DATASET EXCERPTS

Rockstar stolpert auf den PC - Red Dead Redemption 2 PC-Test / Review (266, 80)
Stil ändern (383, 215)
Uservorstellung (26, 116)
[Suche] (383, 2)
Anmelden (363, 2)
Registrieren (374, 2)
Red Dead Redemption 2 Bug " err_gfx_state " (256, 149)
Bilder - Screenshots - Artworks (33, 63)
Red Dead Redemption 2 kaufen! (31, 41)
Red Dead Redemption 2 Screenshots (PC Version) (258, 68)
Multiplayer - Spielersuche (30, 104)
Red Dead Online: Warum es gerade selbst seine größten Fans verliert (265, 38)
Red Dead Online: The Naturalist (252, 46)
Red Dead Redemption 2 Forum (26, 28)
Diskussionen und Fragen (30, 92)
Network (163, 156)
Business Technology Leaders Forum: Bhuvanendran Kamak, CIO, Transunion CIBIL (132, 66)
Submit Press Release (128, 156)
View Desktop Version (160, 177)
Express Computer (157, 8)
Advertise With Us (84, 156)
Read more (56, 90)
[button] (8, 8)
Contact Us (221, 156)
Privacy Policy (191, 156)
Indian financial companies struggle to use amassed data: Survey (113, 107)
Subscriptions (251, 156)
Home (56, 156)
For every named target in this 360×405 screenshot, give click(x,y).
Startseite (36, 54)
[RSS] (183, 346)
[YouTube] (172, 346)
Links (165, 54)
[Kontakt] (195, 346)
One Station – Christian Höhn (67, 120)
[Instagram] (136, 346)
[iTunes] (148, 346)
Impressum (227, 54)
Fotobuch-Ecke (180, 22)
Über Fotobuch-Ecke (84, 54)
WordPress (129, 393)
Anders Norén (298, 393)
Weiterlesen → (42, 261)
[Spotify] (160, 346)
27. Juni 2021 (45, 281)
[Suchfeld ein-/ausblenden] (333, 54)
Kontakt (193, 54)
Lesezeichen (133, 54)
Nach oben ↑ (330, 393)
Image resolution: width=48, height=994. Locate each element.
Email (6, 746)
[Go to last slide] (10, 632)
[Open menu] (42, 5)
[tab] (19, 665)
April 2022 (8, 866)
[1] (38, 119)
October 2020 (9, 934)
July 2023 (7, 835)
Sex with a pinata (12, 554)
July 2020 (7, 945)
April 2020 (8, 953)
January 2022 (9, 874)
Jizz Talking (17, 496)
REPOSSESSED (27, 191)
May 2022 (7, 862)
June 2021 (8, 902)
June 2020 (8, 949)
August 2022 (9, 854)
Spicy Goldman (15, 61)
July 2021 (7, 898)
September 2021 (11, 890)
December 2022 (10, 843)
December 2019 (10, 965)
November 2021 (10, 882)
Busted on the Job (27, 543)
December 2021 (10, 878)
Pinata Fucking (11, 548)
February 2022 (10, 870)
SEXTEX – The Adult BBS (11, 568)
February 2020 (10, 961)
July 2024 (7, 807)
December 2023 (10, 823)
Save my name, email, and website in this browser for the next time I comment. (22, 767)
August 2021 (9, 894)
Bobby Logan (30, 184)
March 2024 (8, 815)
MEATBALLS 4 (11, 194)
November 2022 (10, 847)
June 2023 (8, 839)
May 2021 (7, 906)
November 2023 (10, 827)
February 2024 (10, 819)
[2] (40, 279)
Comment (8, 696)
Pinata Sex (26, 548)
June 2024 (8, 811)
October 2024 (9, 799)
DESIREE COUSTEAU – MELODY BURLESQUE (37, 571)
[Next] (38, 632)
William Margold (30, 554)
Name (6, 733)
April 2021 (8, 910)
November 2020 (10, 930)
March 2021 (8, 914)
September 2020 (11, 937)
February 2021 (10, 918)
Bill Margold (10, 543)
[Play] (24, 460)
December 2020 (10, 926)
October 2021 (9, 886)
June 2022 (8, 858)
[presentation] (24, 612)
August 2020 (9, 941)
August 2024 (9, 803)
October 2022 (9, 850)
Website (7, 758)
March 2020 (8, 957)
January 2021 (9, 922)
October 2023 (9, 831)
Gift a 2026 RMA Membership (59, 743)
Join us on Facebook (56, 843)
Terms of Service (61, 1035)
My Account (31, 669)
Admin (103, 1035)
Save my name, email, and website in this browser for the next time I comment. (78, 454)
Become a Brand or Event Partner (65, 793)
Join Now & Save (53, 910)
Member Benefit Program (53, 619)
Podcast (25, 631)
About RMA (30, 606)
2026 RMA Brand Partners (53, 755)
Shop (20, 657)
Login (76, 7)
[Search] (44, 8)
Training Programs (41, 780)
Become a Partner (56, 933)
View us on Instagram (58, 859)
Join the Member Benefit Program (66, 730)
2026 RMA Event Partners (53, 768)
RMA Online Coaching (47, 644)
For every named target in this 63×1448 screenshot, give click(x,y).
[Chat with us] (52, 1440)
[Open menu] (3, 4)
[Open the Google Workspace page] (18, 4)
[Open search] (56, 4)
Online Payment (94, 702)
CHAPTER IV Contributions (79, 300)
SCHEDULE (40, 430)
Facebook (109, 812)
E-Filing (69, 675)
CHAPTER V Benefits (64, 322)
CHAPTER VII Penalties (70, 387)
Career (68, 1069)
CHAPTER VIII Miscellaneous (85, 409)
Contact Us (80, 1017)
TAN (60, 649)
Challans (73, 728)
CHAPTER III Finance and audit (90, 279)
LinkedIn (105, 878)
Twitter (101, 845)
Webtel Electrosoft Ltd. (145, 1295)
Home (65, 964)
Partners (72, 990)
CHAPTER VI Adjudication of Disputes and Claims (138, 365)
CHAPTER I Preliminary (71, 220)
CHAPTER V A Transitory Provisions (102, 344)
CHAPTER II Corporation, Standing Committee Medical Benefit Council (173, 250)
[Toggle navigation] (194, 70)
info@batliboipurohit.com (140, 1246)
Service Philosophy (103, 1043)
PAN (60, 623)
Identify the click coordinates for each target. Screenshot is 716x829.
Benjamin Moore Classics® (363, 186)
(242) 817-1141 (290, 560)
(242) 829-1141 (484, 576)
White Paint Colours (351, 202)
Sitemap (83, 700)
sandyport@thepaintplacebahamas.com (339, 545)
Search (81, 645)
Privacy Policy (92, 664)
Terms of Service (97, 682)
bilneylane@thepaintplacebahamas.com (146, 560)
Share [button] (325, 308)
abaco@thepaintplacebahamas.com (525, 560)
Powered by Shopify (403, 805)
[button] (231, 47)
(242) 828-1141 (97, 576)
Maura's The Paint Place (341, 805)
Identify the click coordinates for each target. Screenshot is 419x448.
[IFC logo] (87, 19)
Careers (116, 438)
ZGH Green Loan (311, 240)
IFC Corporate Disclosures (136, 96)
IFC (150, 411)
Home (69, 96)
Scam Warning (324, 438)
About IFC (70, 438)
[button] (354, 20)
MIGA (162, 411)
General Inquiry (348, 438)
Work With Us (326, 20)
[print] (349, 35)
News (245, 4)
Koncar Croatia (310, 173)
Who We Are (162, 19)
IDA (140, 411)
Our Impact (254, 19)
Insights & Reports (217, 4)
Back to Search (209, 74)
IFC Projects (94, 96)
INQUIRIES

TASK TO COMPLETE
Show every line of the material above that contains the word "December".

THE ANSWER
December 2022 (10, 843)
December 2019 (10, 965)
December 2021 (10, 878)
December 2023 (10, 823)
December 2020 (10, 926)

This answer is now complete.